Ausgang: Antrag der Kläger auf Festsetzung des Gegenstandswerts auf 6.000 € stattgegeben; Herabsetzung nach § 30 Abs. 2 RVG abgelehnt.
Abstrakte Rechtssätze
§ 30 RVG ist als spezielle Regelung auf gerichtliche Verfahren nach dem Asylgesetz anzuwenden und bestimmt die Festsetzung des Gegenstandswerts in diesen Verfahren.
Eine Herabsetzung des Gegenstandswerts nach § 30 Abs. 2 RVG kommt nur in Betracht, wenn der nach Abs. 1 ermittelte Wert unbillig ist.
Billigkeitsgründe rechtfertigen keine Herabsetzung des Gegenstandswerts, wenn die Vollstreckungskosten dadurch entstanden sind, dass die Behörde durch verzögerte Erlassung des erforderlichen Verwaltungsakts das Vollstreckungsverfahren selbst verursacht hat.

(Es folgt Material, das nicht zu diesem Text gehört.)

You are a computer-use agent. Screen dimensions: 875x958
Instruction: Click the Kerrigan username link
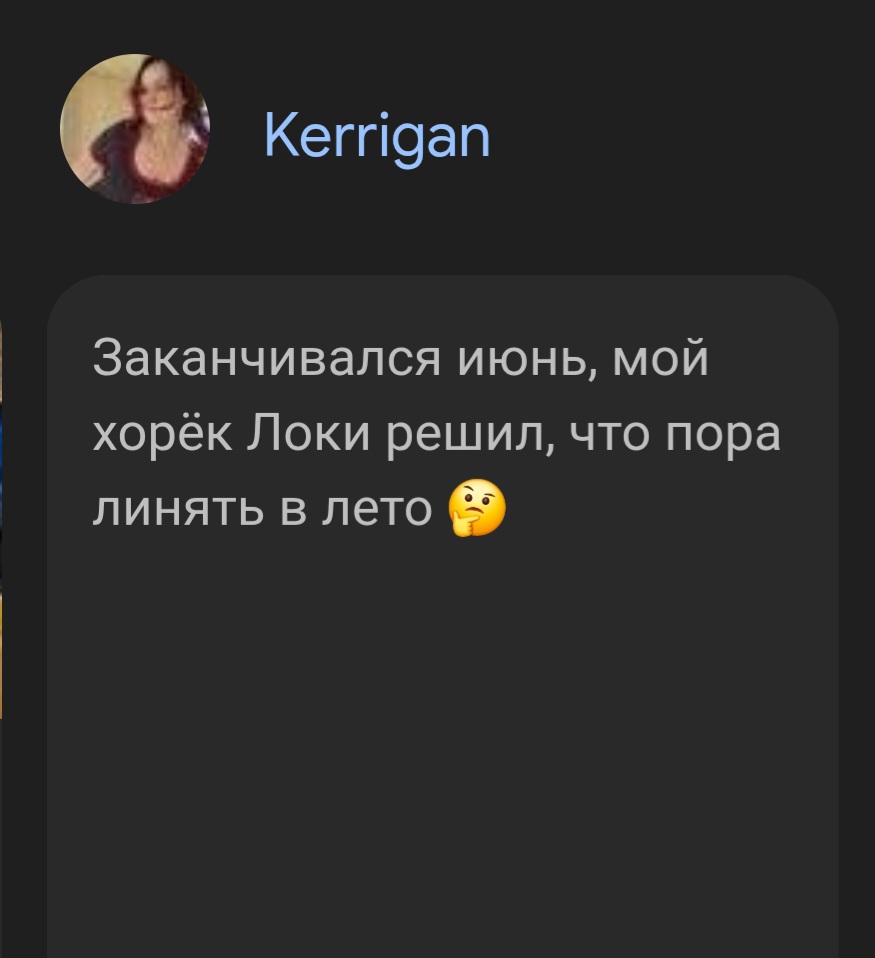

Bei der Bemessung des Gegenstandswerts sind solche Umstände zu berücksichtigen, die bei ordnungsgemäßem Verfahrensablauf dazu geführt hätten, dass keine Vollstreckungskosten angefallen wären.
Leitsatz
Für eine Herabsetzung des Gegenstandswertes nach § 30 Abs. 2 RVG in einem Vollstreckungsverfahren aus Billigkeitsgründen besteht kein Anlass, wenn das Bundesamt das Vollstreckungsverfahren wegen des über 3 Monate nicht erlassenen Bescheides unnötigerweise selbst verursachr hat.
Tenor
Der Gegenstandswert wird auf Antrag der Kläger auf 6.000 € festgesetzt.
Gründe
Die Festsetzung des Gegenstandswertes beruht auf den § 188 Satz 2 der Verwaltungsgerichtsordnung und §§ 30 Abs. 1 S. 1 u. 2, 33 Abs. 1 des Rechtsanwaltsvergütungsgesetzes (RVG). Bei der Regelung in § 30 RVG handelt es sich um eine spezielle Regelung für alle gerichtlichen Verfahren nach dem Asylgesetz.
Für eine von der Beklagten beantragte niedrigere Festsetzung des Gegenstandswertes nach § 30 Abs. 2 RVG besteht kein Anlass, weil der Wert nach Abs. 1 der Vorschrift vorliegend nicht unbillig ist. Insoweit ist zu berücksichtigen, dass der Beklagten bei einem ordnungsgemäßen Verfahrensablauf überhaupt keine Kosten aufgrund eines Vollstreckungsantrages der Kläger entstanden wären. Es ist nicht nachvollziehbar, warum das Bundesamt für Migration und Flüchtlinge nach der am 27. November 2018 eingetretenen Rechtskraft des Urteils der Kammer vom 17. Oktober 2018 - 15a K 5757/16.A ‑ den einfachen Bescheid über die Feststellung eines Abschiebungsverbotes nach über 3 Monaten noch nicht erlassen hatte.